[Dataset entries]
==*==
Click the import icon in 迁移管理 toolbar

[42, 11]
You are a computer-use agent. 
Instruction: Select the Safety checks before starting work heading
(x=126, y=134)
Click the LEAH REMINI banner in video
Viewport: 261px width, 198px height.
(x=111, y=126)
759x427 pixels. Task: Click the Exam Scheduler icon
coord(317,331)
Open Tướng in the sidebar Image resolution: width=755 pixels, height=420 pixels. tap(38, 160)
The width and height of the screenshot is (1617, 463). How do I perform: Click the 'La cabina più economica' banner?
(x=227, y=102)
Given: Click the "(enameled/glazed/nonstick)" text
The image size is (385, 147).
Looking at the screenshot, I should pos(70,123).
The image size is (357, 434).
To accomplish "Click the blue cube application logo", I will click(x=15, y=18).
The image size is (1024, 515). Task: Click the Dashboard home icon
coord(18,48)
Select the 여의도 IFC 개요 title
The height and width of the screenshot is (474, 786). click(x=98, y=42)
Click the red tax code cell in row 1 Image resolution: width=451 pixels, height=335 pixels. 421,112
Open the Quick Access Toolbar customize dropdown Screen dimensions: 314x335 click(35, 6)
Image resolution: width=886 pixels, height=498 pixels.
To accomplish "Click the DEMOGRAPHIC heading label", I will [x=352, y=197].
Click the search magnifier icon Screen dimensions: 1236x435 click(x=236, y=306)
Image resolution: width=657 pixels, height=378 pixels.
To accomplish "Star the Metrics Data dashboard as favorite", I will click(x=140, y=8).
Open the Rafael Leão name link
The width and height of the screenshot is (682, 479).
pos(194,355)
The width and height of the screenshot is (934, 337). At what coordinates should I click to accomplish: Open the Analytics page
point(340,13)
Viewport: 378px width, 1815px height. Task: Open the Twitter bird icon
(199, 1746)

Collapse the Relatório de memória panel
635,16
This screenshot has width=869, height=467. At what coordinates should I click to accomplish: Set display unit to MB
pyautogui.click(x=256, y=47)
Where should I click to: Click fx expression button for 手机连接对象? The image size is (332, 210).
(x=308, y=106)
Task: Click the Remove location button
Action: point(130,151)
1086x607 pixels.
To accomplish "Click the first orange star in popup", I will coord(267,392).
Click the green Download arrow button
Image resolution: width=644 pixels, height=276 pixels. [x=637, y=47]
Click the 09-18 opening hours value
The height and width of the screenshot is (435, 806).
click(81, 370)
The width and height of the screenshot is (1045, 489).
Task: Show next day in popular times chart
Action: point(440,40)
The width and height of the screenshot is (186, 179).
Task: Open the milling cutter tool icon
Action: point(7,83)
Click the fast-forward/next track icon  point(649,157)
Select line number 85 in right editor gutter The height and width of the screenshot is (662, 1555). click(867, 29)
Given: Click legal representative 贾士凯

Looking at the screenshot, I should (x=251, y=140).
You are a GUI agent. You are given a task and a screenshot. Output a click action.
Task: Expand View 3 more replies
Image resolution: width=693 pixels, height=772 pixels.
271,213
==*==
An exact copy of every entry above is required.

### Answer for the task
Click the import icon in 迁移管理 toolbar

[42, 11]
You are a computer-use agent. 
Instruction: Select the Safety checks before starting work heading
(x=126, y=134)
Click the LEAH REMINI banner in video
Viewport: 261px width, 198px height.
(x=111, y=126)
759x427 pixels. Task: Click the Exam Scheduler icon
coord(317,331)
Open Tướng in the sidebar Image resolution: width=755 pixels, height=420 pixels. tap(38, 160)
The width and height of the screenshot is (1617, 463). How do I perform: Click the 'La cabina più economica' banner?
(x=227, y=102)
Given: Click the "(enameled/glazed/nonstick)" text
The image size is (385, 147).
Looking at the screenshot, I should pos(70,123).
The image size is (357, 434).
To accomplish "Click the blue cube application logo", I will click(x=15, y=18).
The image size is (1024, 515). Task: Click the Dashboard home icon
coord(18,48)
Select the 여의도 IFC 개요 title
The height and width of the screenshot is (474, 786). click(x=98, y=42)
Click the red tax code cell in row 1 Image resolution: width=451 pixels, height=335 pixels. 421,112
Open the Quick Access Toolbar customize dropdown Screen dimensions: 314x335 click(35, 6)
Image resolution: width=886 pixels, height=498 pixels.
To accomplish "Click the DEMOGRAPHIC heading label", I will [x=352, y=197].
Click the search magnifier icon Screen dimensions: 1236x435 click(x=236, y=306)
Image resolution: width=657 pixels, height=378 pixels.
To accomplish "Star the Metrics Data dashboard as favorite", I will click(x=140, y=8).
Open the Rafael Leão name link
The width and height of the screenshot is (682, 479).
pos(194,355)
The width and height of the screenshot is (934, 337). At what coordinates should I click to accomplish: Open the Analytics page
point(340,13)
Viewport: 378px width, 1815px height. Task: Open the Twitter bird icon
(199, 1746)

Collapse the Relatório de memória panel
635,16
This screenshot has width=869, height=467. At what coordinates should I click to accomplish: Set display unit to MB
pyautogui.click(x=256, y=47)
Where should I click to: Click fx expression button for 手机连接对象? The image size is (332, 210).
(x=308, y=106)
Task: Click the Remove location button
Action: point(130,151)
1086x607 pixels.
To accomplish "Click the first orange star in popup", I will coord(267,392).
Click the green Download arrow button
Image resolution: width=644 pixels, height=276 pixels. [x=637, y=47]
Click the 09-18 opening hours value
The height and width of the screenshot is (435, 806).
click(81, 370)
The width and height of the screenshot is (1045, 489).
Task: Show next day in popular times chart
Action: point(440,40)
The width and height of the screenshot is (186, 179).
Task: Open the milling cutter tool icon
Action: point(7,83)
Click the fast-forward/next track icon  point(649,157)
Select line number 85 in right editor gutter The height and width of the screenshot is (662, 1555). click(867, 29)
Given: Click legal representative 贾士凯

Looking at the screenshot, I should (x=251, y=140).
You are a GUI agent. You are given a task and a screenshot. Output a click action.
Task: Expand View 3 more replies
Image resolution: width=693 pixels, height=772 pixels.
271,213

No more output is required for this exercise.